Bear markets are typically measured in months, not days. The median bear has lasted 17 months, according to Goldman Sachs. None of them have lasted fewer than three months.
Although Goldman Sachs is still confident the S&P 500 will soar back to 3,000 by the end of the year, the Wall Street investment bank is telling clients to brace for more turbulence ahead.
“We believe it is likely that the market will turn lower in coming weeks, and caution short-term investors against chasing this rally,” Kostin wrote.
But no one can say for sure. There has never been a bear market triggered by a shutdown of the US economy like this one. And never before have policymakers responded so forcefully.
“America has a history of overcoming adversity, with a vengeance,” said David Bahnsen, chief investment officer at The Bahnsen Group, which manages $2.25 billion.
One major obstacle is that Corporate America – the biggest buyer of US stocks during the last bull market – has effectively been sidelined.

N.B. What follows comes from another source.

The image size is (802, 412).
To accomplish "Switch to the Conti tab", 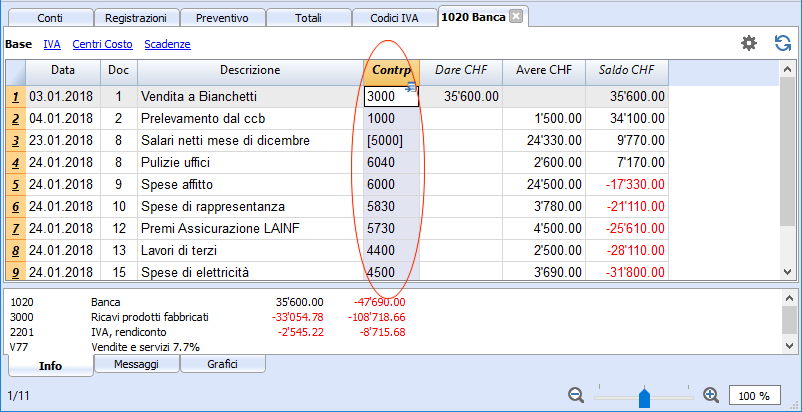I will click(49, 18).
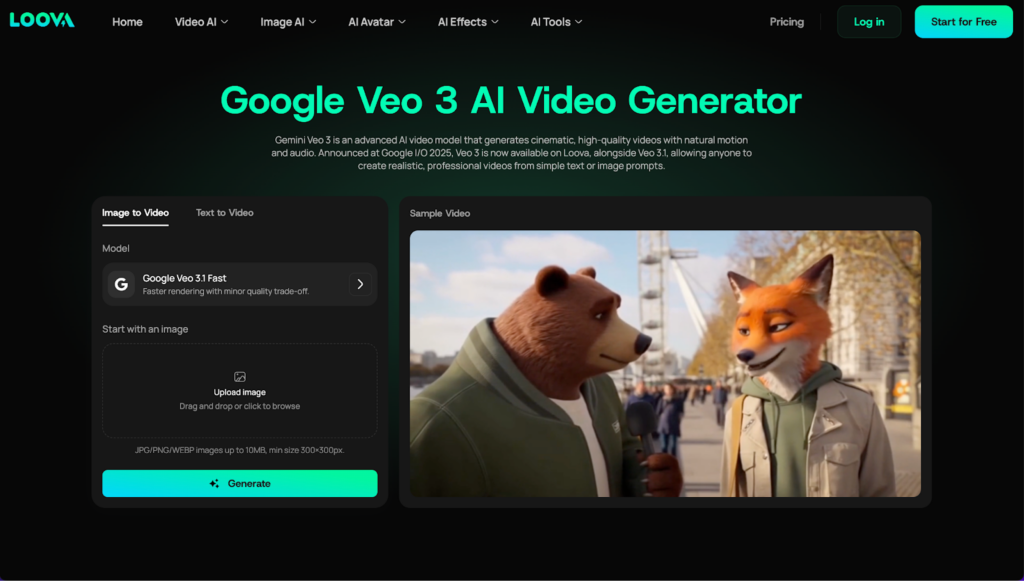Click the Google G model icon
This screenshot has width=1024, height=581.
[x=121, y=284]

Nearly 50 US companies have halted existing buyback programs over the past two weeks, according to Goldman Sachs. These suspensions represent $190 billion of buybacks, or nearly 25% of the total from last year.
That vanishing demand from US companies will translate to higher volatility and lower valuations, Goldman Sachs said.
Health crisis hasn’t peaked yet
Goldman Sachs laid out a three-part “checklist for a sustained rally”:
- Clear signs the coronavirus outbreak is slowing
- Evidence the government’s monetary and fiscal stimulus is effectively limiting layoffs and bankruptcies
- Investor positioning and sentiment is bottoming
It remains very murky when the coronavirus pandemic will peak. But it’s clear that the worst has not yet arrived, suggesting an unimaginable human toll.
Dr. Anthony Fauci, the nation’s top infectious disease expert, warned on CNN over the weekend that 100,000 to 200,000 Americans could die from the virus.
New York is the epicenter of the outbreak, but other states including Louisiana, Indiana and Arizona have recently reported infection spikes.
“We’re still in the early stage of this spreading out of the blue states and into the red states,” said Hendel, the president of Levin Easterly Partners.
It will be very difficult to confidently declare an all-clear in the stock market until the end of the pandemic is in sight.